As a business consultant, I’ve lived through dozens of stories of venture-capitalized start-ups, and I have to say that Kelly’s narration of the company’s history makes it sound – to me at least — like one of the smoothest in VC history. The company received its initial venture funding in 2005 and went about the business of building prototypes, working with the National Renewable Energy Laboratory (NREL) which provided the equipment and technology for deposition. Soon the technology was demonstrated, the technical milestones were reached, beta customer feedback was positive – and actually serendipitously helpful; customers would often provide constructive input that none of the principles had thought of — e.g., “Do you realize that this could be used for — (some new application)?”
But the good news goes on: Solyndra took over a facility that Seagate (the hard disk-drive manufacturer) had abandoned when they took their operations overseas, and smoothly completed its third-party testing, validating not only the energy efficiency of its products, but also their seismic and wind readiness. By mid-2008 the first volume customer shipments were coming off the loading docks, and the company has grown in revenue in every subsequent quarter.

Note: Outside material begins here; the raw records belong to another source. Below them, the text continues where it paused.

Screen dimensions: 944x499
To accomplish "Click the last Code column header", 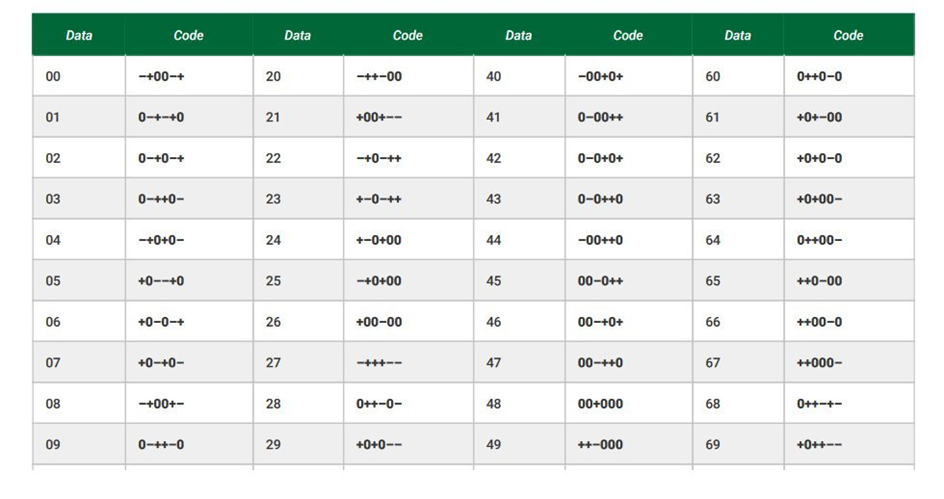I will [x=848, y=36].
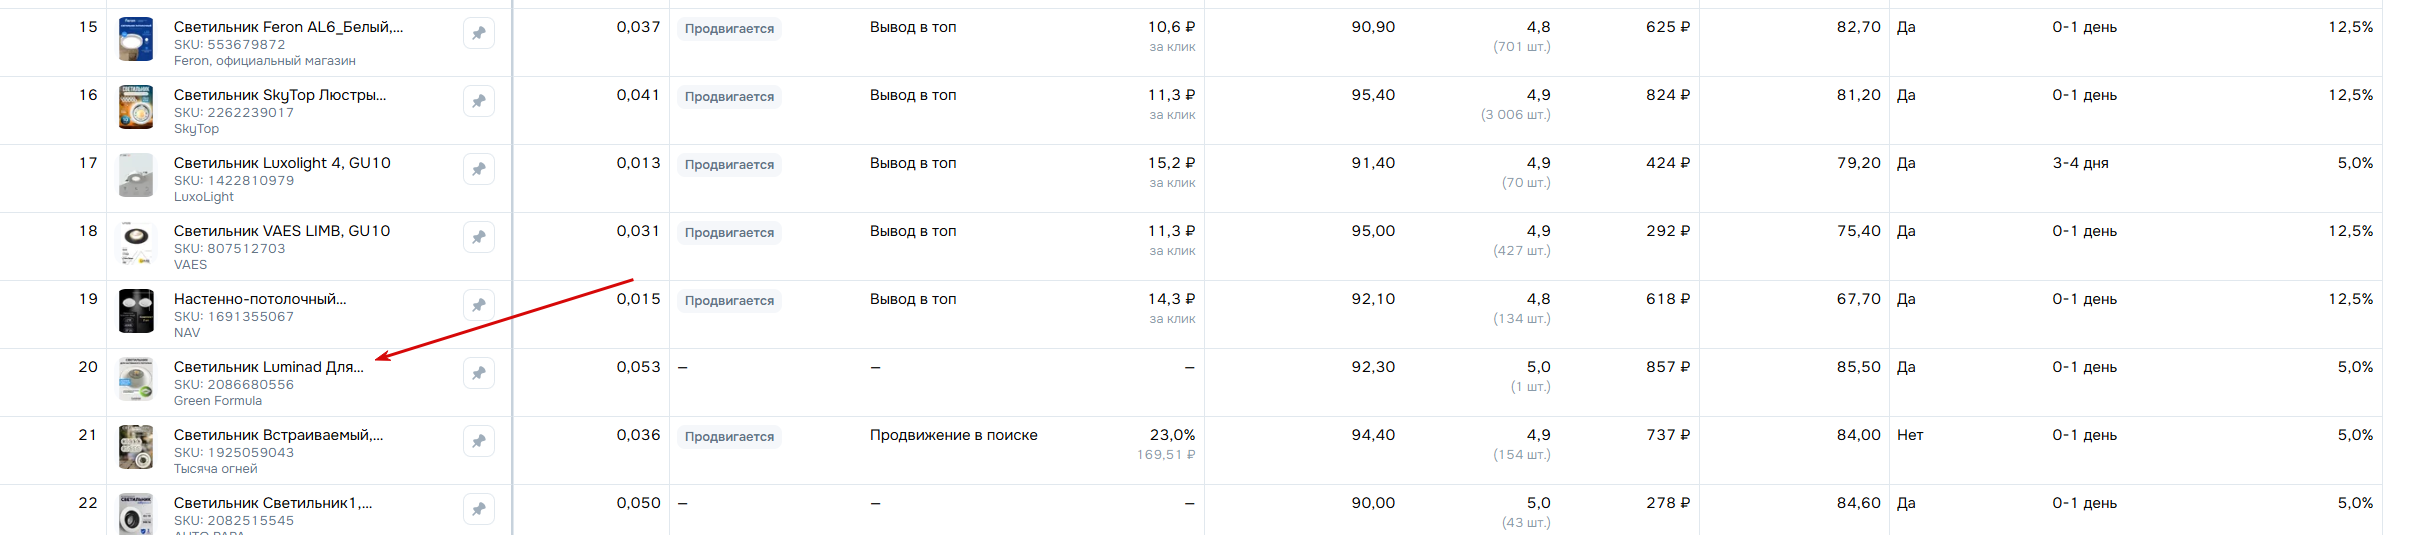This screenshot has height=535, width=2415.
Task: Click Продвигается status badge in row 15
Action: (x=729, y=29)
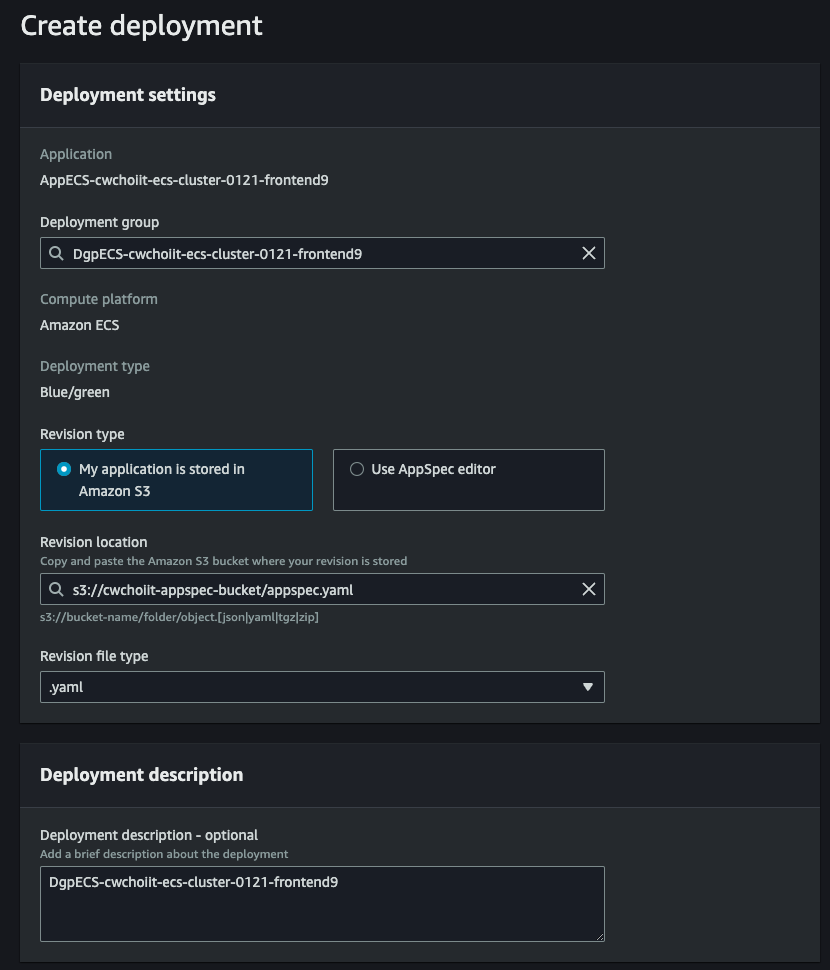Click the s3://bucket-name format hint text
Viewport: 830px width, 970px height.
(x=179, y=617)
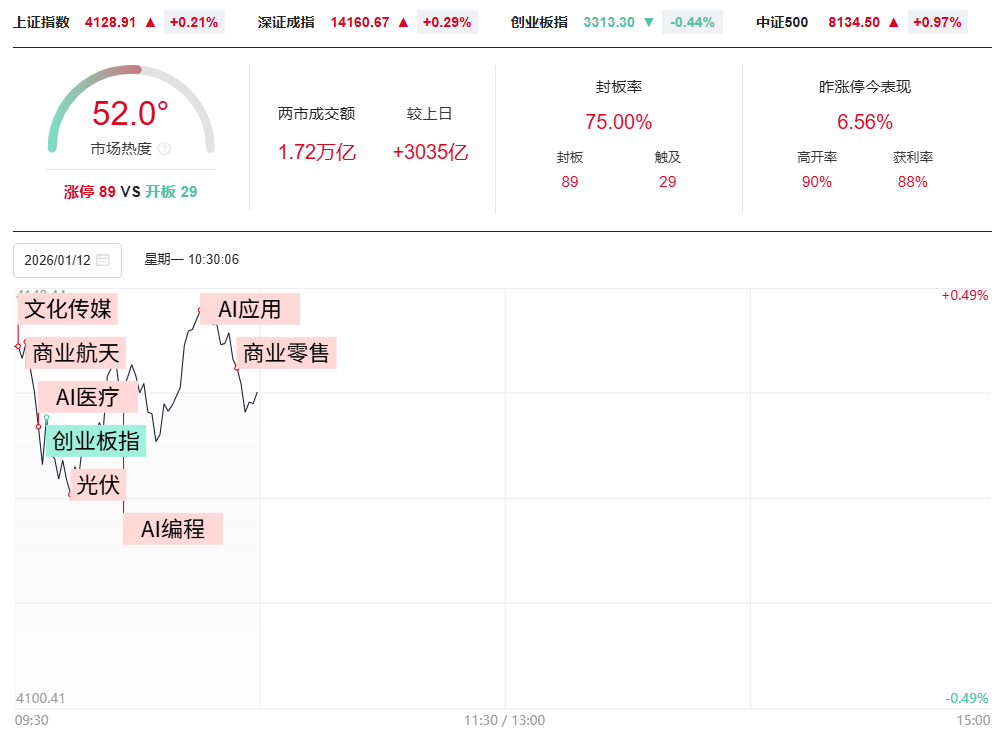
Task: Click the red up arrow beside 上证指数
Action: (x=150, y=22)
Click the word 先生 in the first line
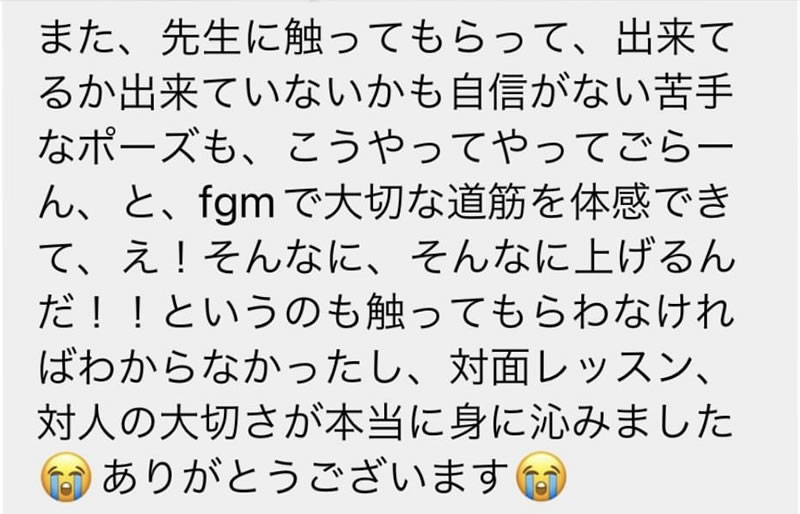800x514 pixels. (201, 40)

Looking for some plot twist or at least some conflict to make this story more interesting, I asked if investors getting antsy for a liquidity event, like an IPO on an acquisition by a publicly traded company. “No,” Kelly says, “They’re wonderfully patient. They know we’re in this to make a real difference against the reality of global warming, and that will require some time for growth. To give you an idea of their patience, we received a nine-figure from the DoE which required us to put up 27%. Even in this financial climate, our investors made sure this happened.”
Kelly Truman and I don’t know one another outside of this one-time encounter, and so I didn’t feel it was my place to ask anything else. When the interview was over, I politely thanked him and hung up. But I have to admit that I was wondering: Do his kids have naturally straight teeth? Are they headed for Ivy League colleges on full academic scholarships? I somehow feel that I want to hang out with Kelly, as he’s obviously doing a great number of things right.
I’m kidding here, of course. What I really mean is this: congratulations.